_INSTRUCTION_:
Rewrite each of the saved entries, changing "particular element" to "specific element" wherever it occurs and keeping everything else the same.

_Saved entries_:
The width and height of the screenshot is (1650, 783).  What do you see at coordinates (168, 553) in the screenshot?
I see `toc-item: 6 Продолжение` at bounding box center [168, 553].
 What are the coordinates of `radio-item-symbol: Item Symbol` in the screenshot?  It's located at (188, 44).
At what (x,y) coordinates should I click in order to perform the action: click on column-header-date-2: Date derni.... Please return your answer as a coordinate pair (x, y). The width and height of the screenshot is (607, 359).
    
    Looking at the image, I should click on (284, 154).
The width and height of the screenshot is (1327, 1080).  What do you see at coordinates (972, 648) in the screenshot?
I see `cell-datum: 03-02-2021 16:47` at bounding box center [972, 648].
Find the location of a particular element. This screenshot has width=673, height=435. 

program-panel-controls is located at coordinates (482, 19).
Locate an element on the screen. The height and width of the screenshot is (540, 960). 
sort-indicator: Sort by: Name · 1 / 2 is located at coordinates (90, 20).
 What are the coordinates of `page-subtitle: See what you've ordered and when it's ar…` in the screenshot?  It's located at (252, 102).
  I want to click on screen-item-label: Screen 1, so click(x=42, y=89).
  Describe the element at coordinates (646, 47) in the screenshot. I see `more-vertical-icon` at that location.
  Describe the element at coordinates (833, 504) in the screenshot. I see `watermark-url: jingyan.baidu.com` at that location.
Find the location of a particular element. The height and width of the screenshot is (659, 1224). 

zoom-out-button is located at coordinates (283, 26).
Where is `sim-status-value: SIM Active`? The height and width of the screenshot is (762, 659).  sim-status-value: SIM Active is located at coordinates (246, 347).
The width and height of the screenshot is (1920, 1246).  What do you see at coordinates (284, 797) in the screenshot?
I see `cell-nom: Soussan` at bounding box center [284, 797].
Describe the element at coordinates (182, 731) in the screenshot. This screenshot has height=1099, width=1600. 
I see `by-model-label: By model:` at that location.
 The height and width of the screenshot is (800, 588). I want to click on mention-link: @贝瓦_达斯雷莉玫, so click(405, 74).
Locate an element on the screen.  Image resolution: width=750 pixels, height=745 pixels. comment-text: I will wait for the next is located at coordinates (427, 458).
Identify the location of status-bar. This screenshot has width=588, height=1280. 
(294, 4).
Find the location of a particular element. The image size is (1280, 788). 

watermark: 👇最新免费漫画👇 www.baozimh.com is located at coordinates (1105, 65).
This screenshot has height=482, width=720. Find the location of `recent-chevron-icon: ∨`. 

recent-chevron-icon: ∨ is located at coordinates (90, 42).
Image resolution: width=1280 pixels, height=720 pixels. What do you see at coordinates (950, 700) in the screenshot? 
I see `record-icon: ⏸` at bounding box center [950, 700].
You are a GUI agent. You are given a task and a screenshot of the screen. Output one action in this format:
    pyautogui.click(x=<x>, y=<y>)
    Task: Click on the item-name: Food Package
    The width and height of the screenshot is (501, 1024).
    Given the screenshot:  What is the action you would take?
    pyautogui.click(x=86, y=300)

_ANSWER TO THIS EXERCISE_:
The width and height of the screenshot is (1650, 783).  What do you see at coordinates (168, 553) in the screenshot?
I see `toc-item: 6 Продолжение` at bounding box center [168, 553].
 What are the coordinates of `radio-item-symbol: Item Symbol` in the screenshot?  It's located at (188, 44).
At what (x,y) coordinates should I click in order to perform the action: click on column-header-date-2: Date derni.... Please return your answer as a coordinate pair (x, y). The width and height of the screenshot is (607, 359).
    
    Looking at the image, I should click on (284, 154).
The width and height of the screenshot is (1327, 1080).  What do you see at coordinates (972, 648) in the screenshot?
I see `cell-datum: 03-02-2021 16:47` at bounding box center [972, 648].
Find the location of a specific element. This screenshot has width=673, height=435. 

program-panel-controls is located at coordinates (482, 19).
Locate an element on the screen. The height and width of the screenshot is (540, 960). 
sort-indicator: Sort by: Name · 1 / 2 is located at coordinates (90, 20).
 What are the coordinates of `page-subtitle: See what you've ordered and when it's ar…` in the screenshot?  It's located at (252, 102).
  I want to click on screen-item-label: Screen 1, so click(x=42, y=89).
  Describe the element at coordinates (646, 47) in the screenshot. I see `more-vertical-icon` at that location.
  Describe the element at coordinates (833, 504) in the screenshot. I see `watermark-url: jingyan.baidu.com` at that location.
Find the location of a specific element. The height and width of the screenshot is (659, 1224). 

zoom-out-button is located at coordinates (283, 26).
Where is `sim-status-value: SIM Active`? The height and width of the screenshot is (762, 659).  sim-status-value: SIM Active is located at coordinates (246, 347).
The width and height of the screenshot is (1920, 1246).  What do you see at coordinates (284, 797) in the screenshot?
I see `cell-nom: Soussan` at bounding box center [284, 797].
Describe the element at coordinates (182, 731) in the screenshot. This screenshot has height=1099, width=1600. 
I see `by-model-label: By model:` at that location.
 The height and width of the screenshot is (800, 588). I want to click on mention-link: @贝瓦_达斯雷莉玫, so click(405, 74).
Locate an element on the screen.  Image resolution: width=750 pixels, height=745 pixels. comment-text: I will wait for the next is located at coordinates (427, 458).
Identify the location of status-bar. This screenshot has width=588, height=1280. 
(294, 4).
Find the location of a specific element. The image size is (1280, 788). 

watermark: 👇最新免费漫画👇 www.baozimh.com is located at coordinates (1105, 65).
This screenshot has height=482, width=720. Find the location of `recent-chevron-icon: ∨`. 

recent-chevron-icon: ∨ is located at coordinates (90, 42).
Image resolution: width=1280 pixels, height=720 pixels. What do you see at coordinates (950, 700) in the screenshot? 
I see `record-icon: ⏸` at bounding box center [950, 700].
You are a GUI agent. You are given a task and a screenshot of the screen. Output one action in this format:
    pyautogui.click(x=<x>, y=<y>)
    Task: Click on the item-name: Food Package
    The width and height of the screenshot is (501, 1024).
    Given the screenshot:  What is the action you would take?
    pyautogui.click(x=86, y=300)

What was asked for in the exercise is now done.